The following links are considered internal:
http://www.mywebsite.com/folder/page1.htm
http://www.mywebsite.com/folder/page2.htm
...and so on.
These links are INTERNAL since they are "inside" the starting URL's area, i.e. they are contained within the http://www.mywebsite.com/folder/ folder or its subfolders.
Internal Links in Web Link Validator
The Internal Links settings define links and masks to be considered as internal.
The Starting URLs data defines the starting point to start the validation at and the links to be validated. The program automatically processes the links located within the Starting URL's folder or its subfolders (internal links) and automatically skips full processing the links located outside the Starting URL's folder or its subfolders (external links).
To validate links that are outside the Starting URL's folder or its subfolders, these links or their masks should be listed in the internal links area, which is marked as "Treat external link as internal if it matches one of the following masks (one per line)".
To exclude specific links from the list of internal links that you have just specified above, list such links or their masks in the external links area, which is marked as "...but treat link as external anyway if it matches one of the following masks (one per line)".
Notes:
To specify masks, you may use special characters, such as:
'*' - stands for any text;
'?' - stands for any character.
Example:
Starting URL:
http://www.mywebsite.com/folder2/
Treat an external link as internal only if it matches one of the following masks (one per line):
*www.mywebsite.com/folder/*
...but treat link as external anyway if it matches one of the following masks (one per line):
*www.mywebsite.com/folder/temp/*
The program treat these links as internal:
http://www.mywebsite.com/folder/
http://www.mywebsite.com/folder2/
http://www.mywebsite.com/folder/page.htm
Yet the links that in their URL contain www.mywebsite.com/folder/temp/ shall be considered as external and therefore will not be fully processed by the program.
AUTHENTICATION
If your site contains pages that require a user name and password, enter them here. When Web Link Validator encounters a page that requires authentication it will automatically use the user name and password you provided.
These settings work only for the web server-based authentication. If your website uses the HTML-based authentication - you may use the POST Method in the Starting URLs section.
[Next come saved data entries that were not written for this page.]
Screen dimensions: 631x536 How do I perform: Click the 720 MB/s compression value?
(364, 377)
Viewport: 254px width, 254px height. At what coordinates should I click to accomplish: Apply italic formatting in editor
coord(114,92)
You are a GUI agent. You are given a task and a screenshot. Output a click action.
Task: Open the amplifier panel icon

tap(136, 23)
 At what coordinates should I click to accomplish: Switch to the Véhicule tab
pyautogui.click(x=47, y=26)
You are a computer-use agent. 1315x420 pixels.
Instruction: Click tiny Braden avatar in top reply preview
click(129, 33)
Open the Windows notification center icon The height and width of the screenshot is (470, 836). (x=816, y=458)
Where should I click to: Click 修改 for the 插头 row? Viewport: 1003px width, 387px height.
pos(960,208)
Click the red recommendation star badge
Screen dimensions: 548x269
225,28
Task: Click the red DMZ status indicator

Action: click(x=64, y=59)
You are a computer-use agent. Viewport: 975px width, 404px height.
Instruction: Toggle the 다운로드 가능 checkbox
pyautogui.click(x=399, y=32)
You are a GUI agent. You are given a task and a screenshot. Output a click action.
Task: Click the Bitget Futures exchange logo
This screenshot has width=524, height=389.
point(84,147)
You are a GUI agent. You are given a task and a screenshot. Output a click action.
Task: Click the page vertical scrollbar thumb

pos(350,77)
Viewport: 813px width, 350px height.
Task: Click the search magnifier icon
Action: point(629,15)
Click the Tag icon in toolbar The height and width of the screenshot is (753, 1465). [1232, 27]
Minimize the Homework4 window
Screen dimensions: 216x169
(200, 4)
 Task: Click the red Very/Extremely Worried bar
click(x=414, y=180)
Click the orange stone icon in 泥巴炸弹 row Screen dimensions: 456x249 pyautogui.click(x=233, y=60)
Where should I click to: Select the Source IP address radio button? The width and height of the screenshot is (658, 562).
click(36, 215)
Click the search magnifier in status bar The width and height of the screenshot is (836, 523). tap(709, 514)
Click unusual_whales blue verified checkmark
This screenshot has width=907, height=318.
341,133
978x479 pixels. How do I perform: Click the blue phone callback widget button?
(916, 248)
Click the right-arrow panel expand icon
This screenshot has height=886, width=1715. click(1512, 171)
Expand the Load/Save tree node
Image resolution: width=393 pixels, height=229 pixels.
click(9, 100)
Note: Only one user name and password can be used for the entire site.
Related topics:
How to Check Password Protected Websites
How to Check Password Protected Websites with HTML-based Authentication
HTML ANALYSIS
Searching for links within the following tags - Only selected HTML tags will be analyzed. If some tags are not marked, links found in them will be ignored.
SCRIPT ANALYSIS
Allows to find links inside scripts - like JavaScript or CSS - and non-HTML documents, such as Word, PDF, Excel, etc.
Search for links in JavaScript:
Attempts to find links in JavaScript inside each page's source code.
Analyze DHTML Events - Attempts to find links in event-handling commands like onClick, onMouseOver etc.
Analyze parameter "VALUE=..." - Attempts to find links in the value parameter. Applicable to HTML tags: option, input, param.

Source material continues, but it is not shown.